● EXERCISE GOAL
Your response should be the complete listing, copied exactly.
----
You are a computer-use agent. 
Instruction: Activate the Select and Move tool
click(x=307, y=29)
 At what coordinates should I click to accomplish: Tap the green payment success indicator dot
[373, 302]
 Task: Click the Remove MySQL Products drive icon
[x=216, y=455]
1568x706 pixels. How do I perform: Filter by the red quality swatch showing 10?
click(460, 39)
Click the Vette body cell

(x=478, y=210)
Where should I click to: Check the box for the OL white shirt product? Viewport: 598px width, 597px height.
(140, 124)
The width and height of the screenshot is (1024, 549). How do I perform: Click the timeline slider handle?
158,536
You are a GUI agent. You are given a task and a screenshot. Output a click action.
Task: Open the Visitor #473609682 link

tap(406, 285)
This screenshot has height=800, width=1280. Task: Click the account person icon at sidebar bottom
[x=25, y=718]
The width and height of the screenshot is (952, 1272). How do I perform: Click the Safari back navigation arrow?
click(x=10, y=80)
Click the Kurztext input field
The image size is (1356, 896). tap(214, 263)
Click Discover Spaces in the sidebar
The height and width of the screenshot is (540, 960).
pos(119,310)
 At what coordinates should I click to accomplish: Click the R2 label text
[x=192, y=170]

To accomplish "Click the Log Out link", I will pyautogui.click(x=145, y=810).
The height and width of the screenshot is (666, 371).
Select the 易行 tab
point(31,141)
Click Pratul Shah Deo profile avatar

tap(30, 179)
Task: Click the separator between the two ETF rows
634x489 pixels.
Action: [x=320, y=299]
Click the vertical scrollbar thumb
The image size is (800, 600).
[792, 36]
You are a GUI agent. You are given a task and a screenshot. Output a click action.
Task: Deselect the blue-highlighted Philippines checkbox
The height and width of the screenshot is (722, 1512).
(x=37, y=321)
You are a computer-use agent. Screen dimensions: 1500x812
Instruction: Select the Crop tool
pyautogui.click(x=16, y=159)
----
● SOLUTION TO THIS PROBLEM
You are a computer-use agent. 
Instruction: Activate the Select and Move tool
click(x=307, y=29)
 At what coordinates should I click to accomplish: Tap the green payment success indicator dot
[373, 302]
 Task: Click the Remove MySQL Products drive icon
[x=216, y=455]
1568x706 pixels. How do I perform: Filter by the red quality swatch showing 10?
click(460, 39)
Click the Vette body cell

(x=478, y=210)
Where should I click to: Check the box for the OL white shirt product? Viewport: 598px width, 597px height.
(140, 124)
The width and height of the screenshot is (1024, 549). How do I perform: Click the timeline slider handle?
158,536
You are a GUI agent. You are given a task and a screenshot. Output a click action.
Task: Open the Visitor #473609682 link

tap(406, 285)
This screenshot has height=800, width=1280. Task: Click the account person icon at sidebar bottom
[x=25, y=718]
The width and height of the screenshot is (952, 1272). How do I perform: Click the Safari back navigation arrow?
click(x=10, y=80)
Click the Kurztext input field
The image size is (1356, 896). tap(214, 263)
Click Discover Spaces in the sidebar
The height and width of the screenshot is (540, 960).
pos(119,310)
 At what coordinates should I click to accomplish: Click the R2 label text
[x=192, y=170]

To accomplish "Click the Log Out link", I will pyautogui.click(x=145, y=810).
The height and width of the screenshot is (666, 371).
Select the 易行 tab
point(31,141)
Click Pratul Shah Deo profile avatar

tap(30, 179)
Task: Click the separator between the two ETF rows
634x489 pixels.
Action: [x=320, y=299]
Click the vertical scrollbar thumb
The image size is (800, 600).
[792, 36]
You are a GUI agent. You are given a task and a screenshot. Output a click action.
Task: Deselect the blue-highlighted Philippines checkbox
The height and width of the screenshot is (722, 1512).
(x=37, y=321)
You are a computer-use agent. Screen dimensions: 1500x812
Instruction: Select the Crop tool
pyautogui.click(x=16, y=159)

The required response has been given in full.